* **Stored items**:
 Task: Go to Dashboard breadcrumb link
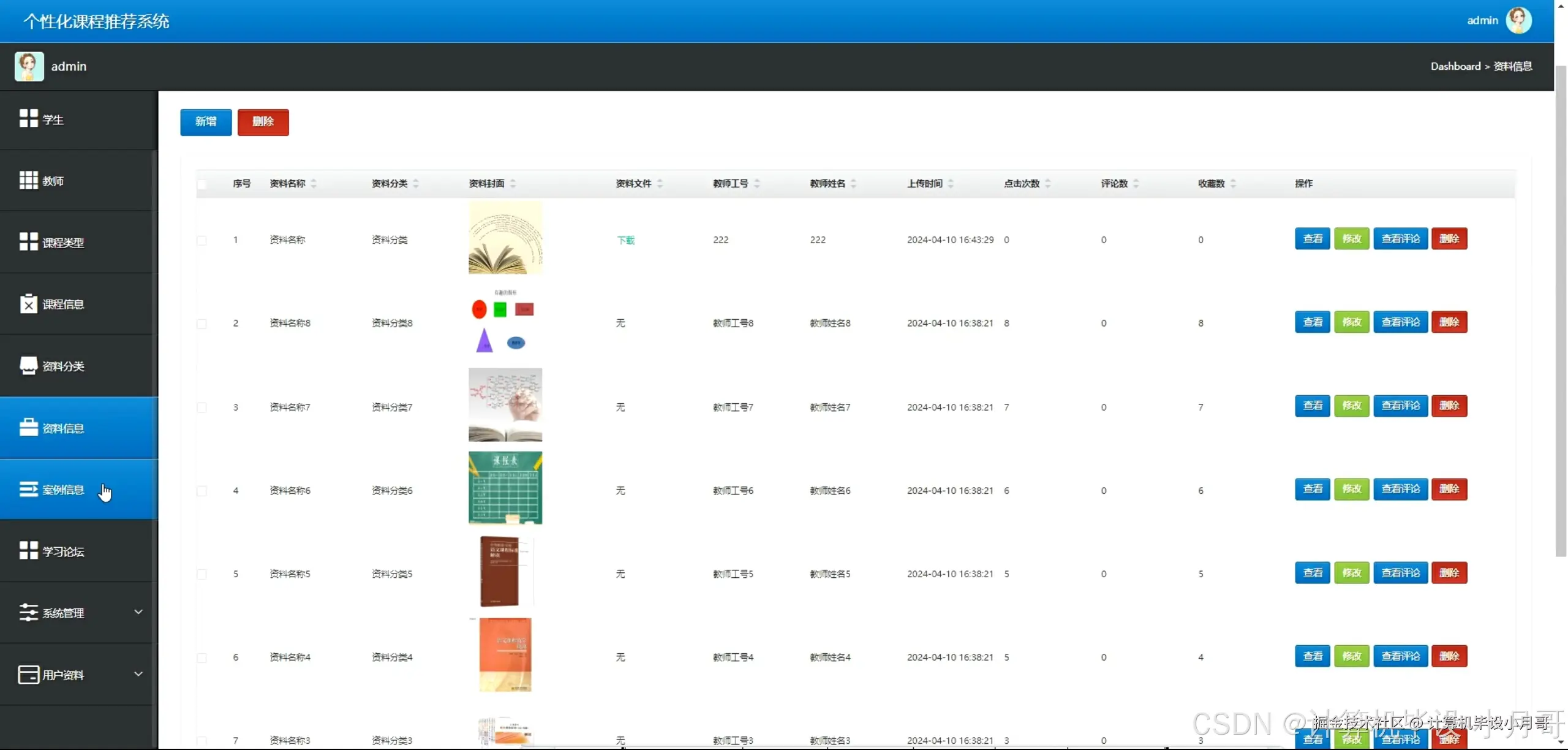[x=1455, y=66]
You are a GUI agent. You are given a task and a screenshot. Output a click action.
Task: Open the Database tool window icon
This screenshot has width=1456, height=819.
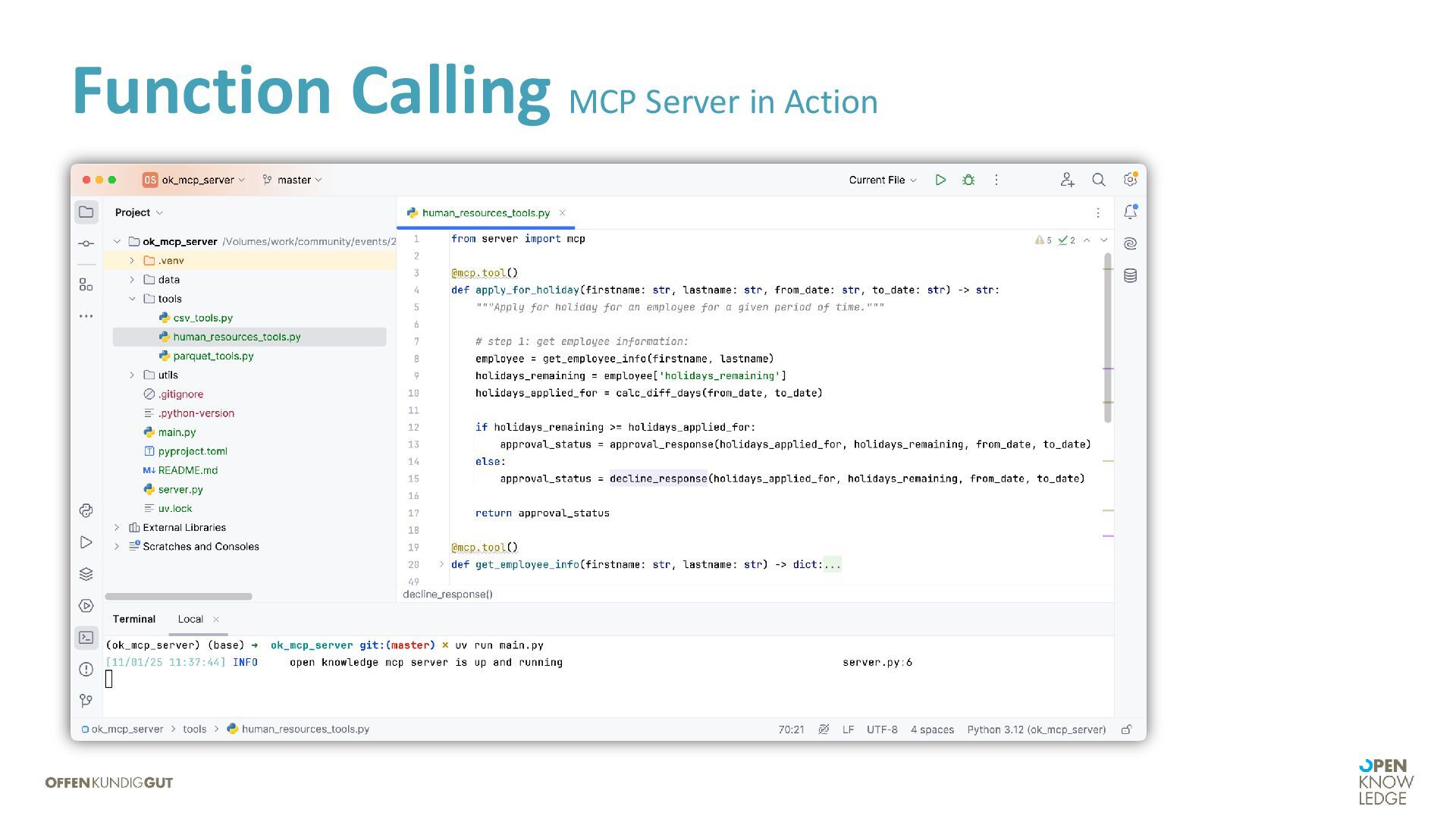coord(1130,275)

* **Brief**: Extract exactly the lines above from the line containing "You are a GUI" through the last one, both ends included, but not the pictures.

* **Final answer**:
You are a GUI agent. You are given a task and a screenshot. Output a click action.
Task: Open the Database tool window icon
This screenshot has width=1456, height=819.
coord(1130,275)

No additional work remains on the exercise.